A medida segue uma regra tradicional da entidade: durante seus torneios, estádios patrocinados por empresas que não são patrocinadoras oficiais da competição precisam ter seus nomes e marcas ocultados.
Por isso, o local passou a ser chamado temporariamente de “San Francisco Bay Area Stadium”,enquanto o logotipo da Levi’s foi coberto por uma grande lona branca.
O que a FIFA provavelmente não esperava era a velocidade da resposta da marca.
A lona virou propaganda
Poucas horas após a cobertura do logotipo, imagens da fachada começaram a circular nas redes sociais. O detalhe chamou atenção: o formato da lona lembrava exatamente a clássica etiqueta vermelha da Levi’s.
O resultado foi imediato.
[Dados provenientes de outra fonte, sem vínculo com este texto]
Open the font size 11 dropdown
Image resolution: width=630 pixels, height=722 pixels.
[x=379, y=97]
Mesmo sem aparecer oficialmente, a marca continuou sendo reconhecida pelo público.
A situação ganhou força nas redes sociais e virou assunto entre profissionais de marketing e branding, que apontaram o episódio como um exemplo de como a identidade visual forte pode continuar sendo identificada mesmo quando o nome desaparece.
Levi’s reagiu em menos de 24 horas
A empresa decidiu transformar o episódio em conteúdo.
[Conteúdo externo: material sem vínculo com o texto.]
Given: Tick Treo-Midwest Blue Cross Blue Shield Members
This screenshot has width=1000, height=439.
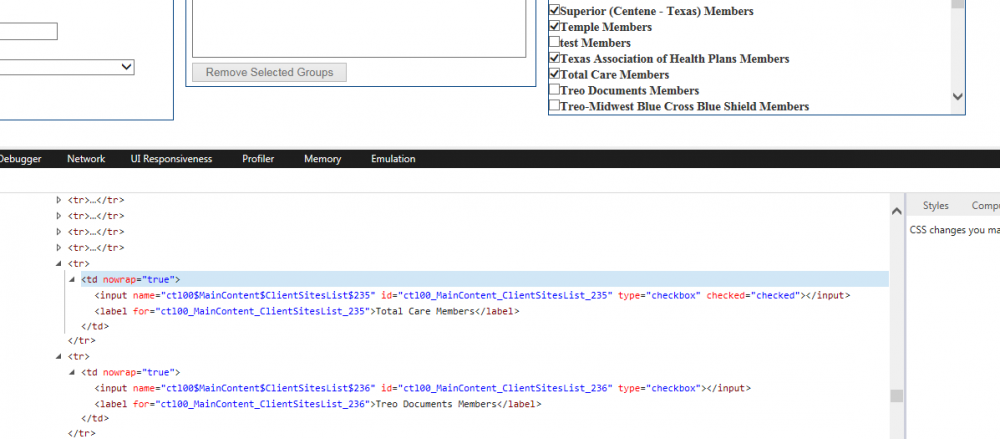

Entre as ações realizadas, a Levi’s:
alterou a foto de perfil nas redes sociais para a versão “censurada” do logotipo; publicou conteúdos utilizando a imagem da lona; explorou o humor da situação em suas campanhas digitais; associou o episódio à força de sua identidade visual.
A reação rápida fez com que a marca passasse a fazer parte das conversas sobre a Copa do Mundo sem ser patrocinadora oficial do evento.
O que o caso ensina sobre branding
Especialistas em marketing apontam que o sucesso da resposta não aconteceu apenas pela criatividade do momento.
A Levi’s possui décadas de construção de marca. Elementos como:
a etiqueta vermelha; o formato característico do logo; a tipografia; o posicionamento da marca;
já fazem parte do imaginário do consumidor.
Por isso, mesmo coberta, a marca continuou sendo reconhecida.
A importância da preparação
O caso também reforça uma discussão recorrente no marketing: marcas que respondem rapidamente a acontecimentos costumam ter processos internos preparados para agir.
A velocidade da Levi’s chamou atenção justamente porque a empresa conseguiu transformar um episódio inesperado em oportunidade de comunicação em menos de um dia.
Para profissionais da área, o episódio demonstra que campanhas de oportunidade dependem menos de improviso e mais de planejamento, identidade de marca e alinhamento estratégico.
De restrição a oportunidade
Ao invés de disputar espaço diretamente com patrocinadores oficiais, a Levi’s aproveitou a situação para reforçar algo ainda mais valioso: uma marca forte é reconhecida mesmo quando tentam escondê-la.